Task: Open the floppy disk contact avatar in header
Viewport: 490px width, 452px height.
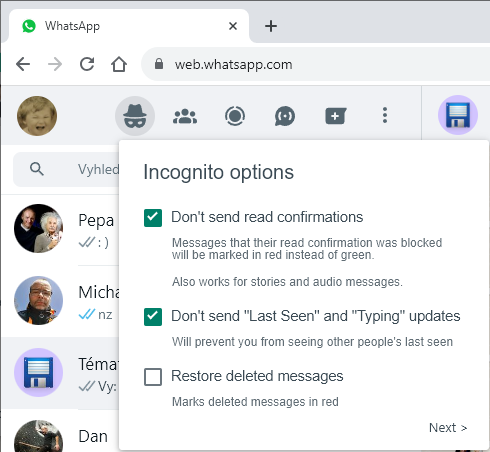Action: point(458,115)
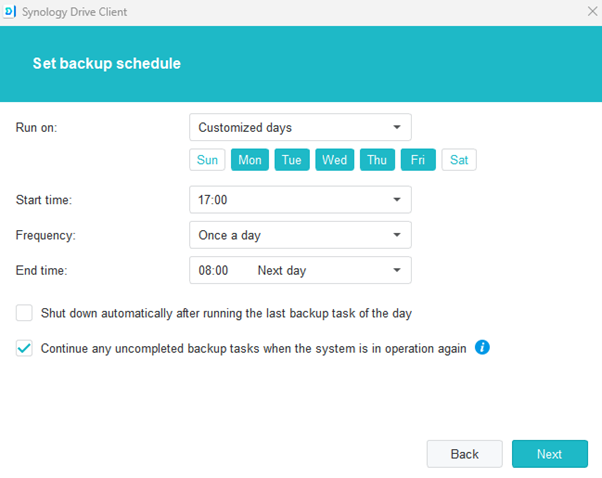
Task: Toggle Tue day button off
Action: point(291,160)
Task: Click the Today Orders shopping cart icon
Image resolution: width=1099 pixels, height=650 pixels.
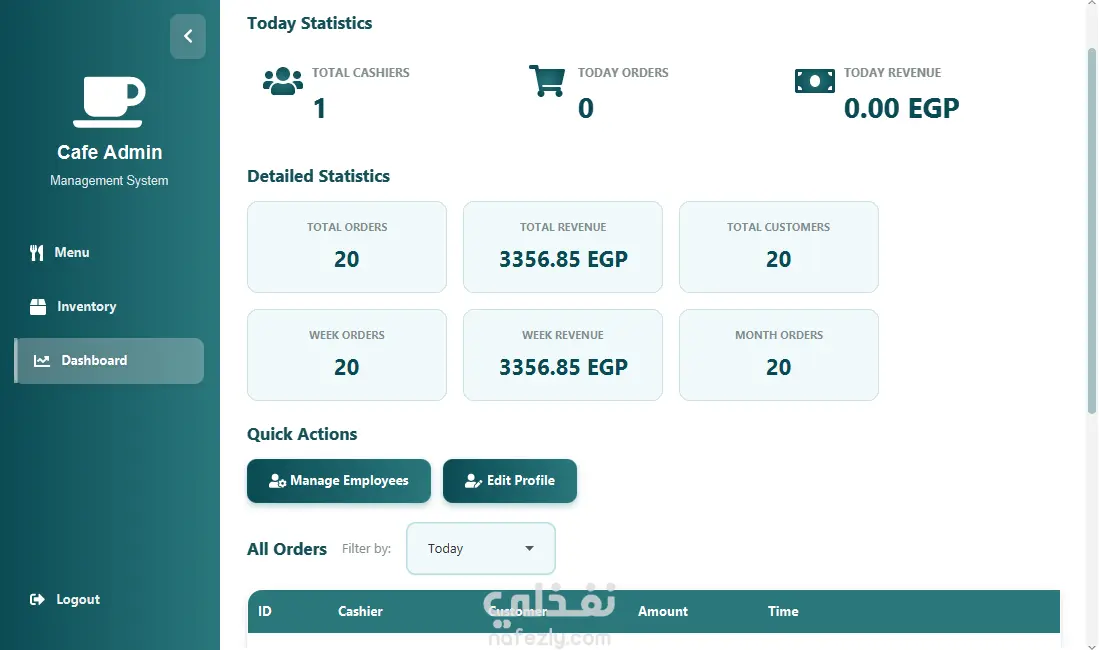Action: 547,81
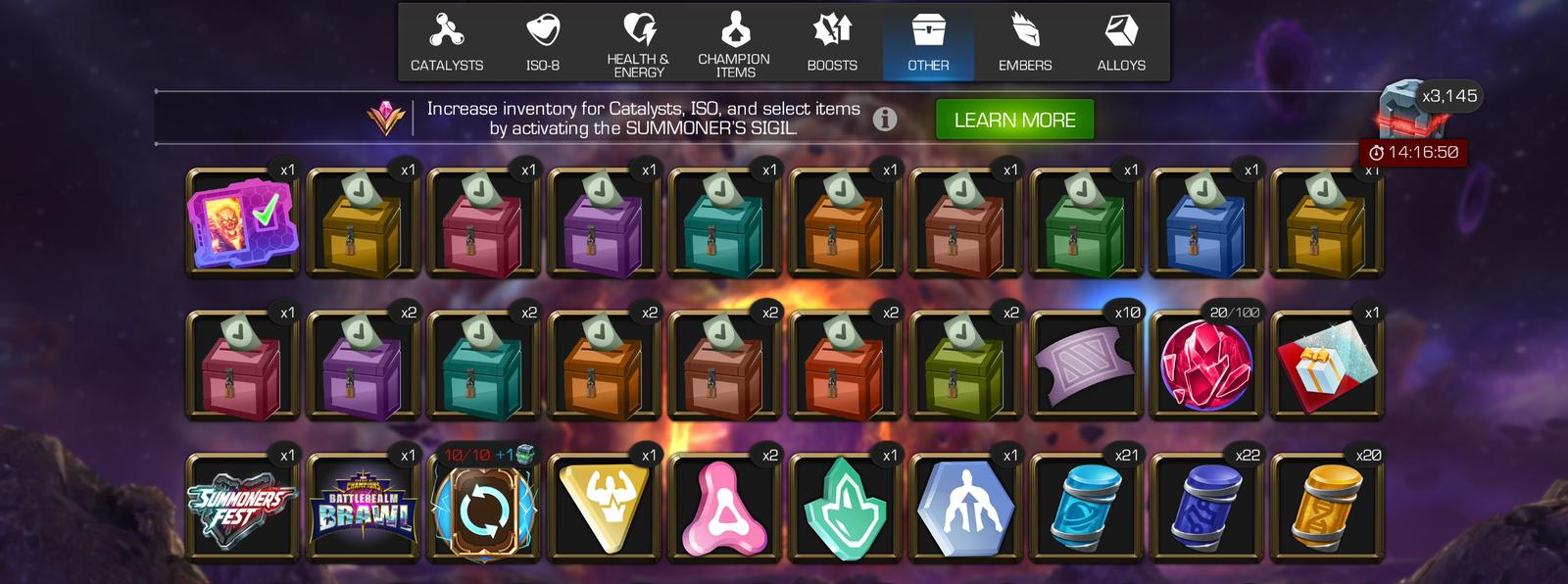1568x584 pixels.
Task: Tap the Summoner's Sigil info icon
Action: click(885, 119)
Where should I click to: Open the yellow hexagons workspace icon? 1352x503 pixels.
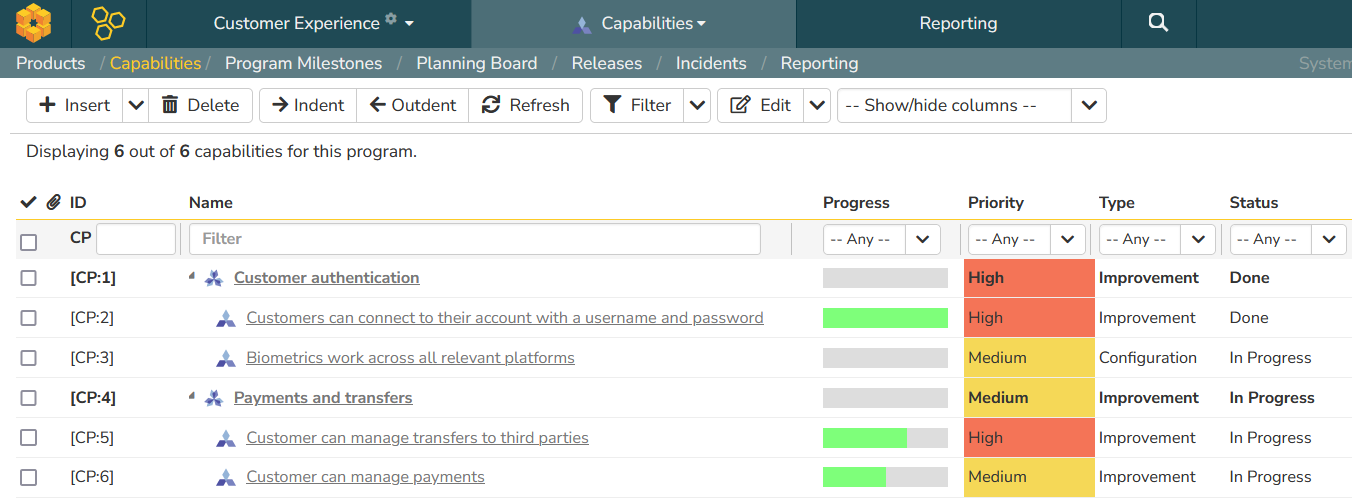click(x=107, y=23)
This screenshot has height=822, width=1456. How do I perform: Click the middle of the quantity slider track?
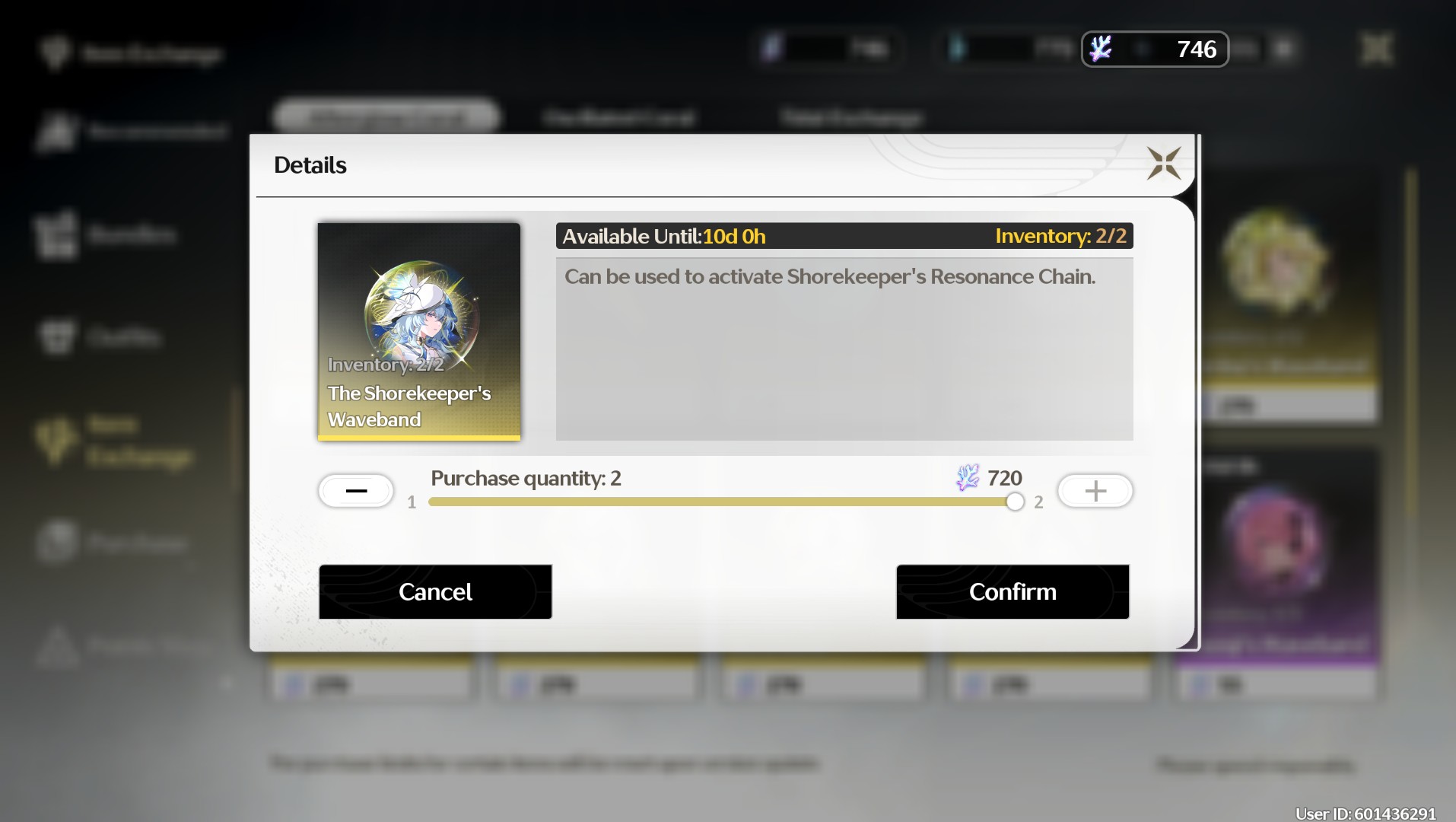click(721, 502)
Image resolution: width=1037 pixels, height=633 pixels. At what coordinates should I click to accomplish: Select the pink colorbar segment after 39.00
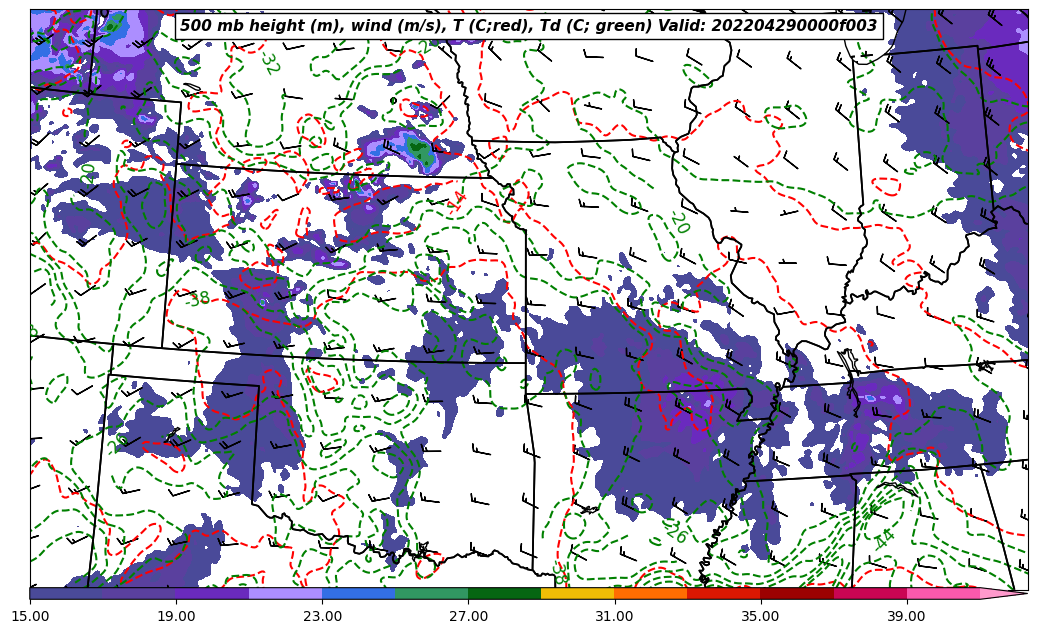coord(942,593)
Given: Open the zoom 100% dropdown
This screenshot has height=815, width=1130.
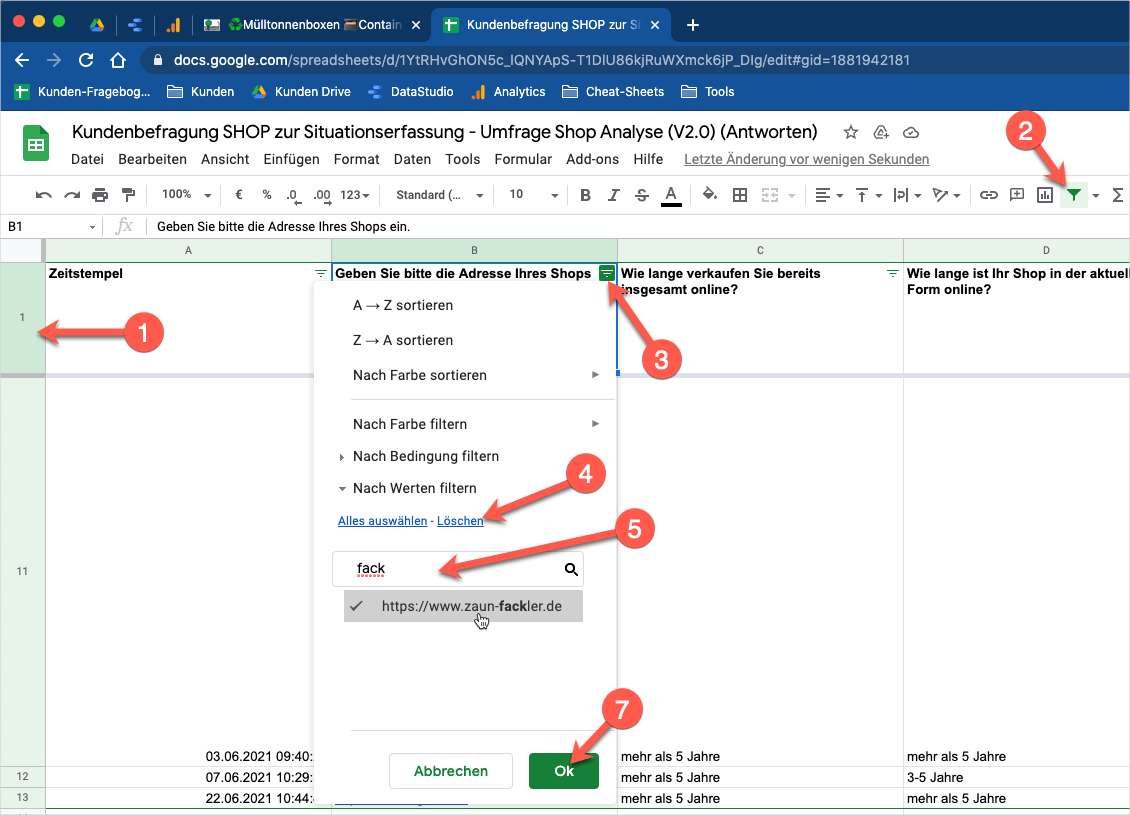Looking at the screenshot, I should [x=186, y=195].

....

> ASSIGNMENT
Leave the pictures out and write out every entry exactly as given.

> RESULT OF THIS TASK
Task: Open the floppy disk contact avatar in header
Viewport: 490px width, 452px height.
Action: point(458,115)
Task: Toggle Tue day button off
Action: point(291,160)
Task: Click the Today Orders shopping cart icon
Image resolution: width=1099 pixels, height=650 pixels.
Action: 547,81
1568x584 pixels.
Task: Tap the Summoner's Sigil info icon
Action: click(885, 119)
Where should I click to: Open the yellow hexagons workspace icon? 1352x503 pixels.
click(x=107, y=23)
This screenshot has height=822, width=1456. How do I perform: Click the middle of the quantity slider track?
click(721, 502)
Image resolution: width=1037 pixels, height=633 pixels. At what coordinates should I click to accomplish: Select the pink colorbar segment after 39.00
coord(942,593)
Given: Open the zoom 100% dropdown
This screenshot has height=815, width=1130.
Looking at the screenshot, I should [x=186, y=195].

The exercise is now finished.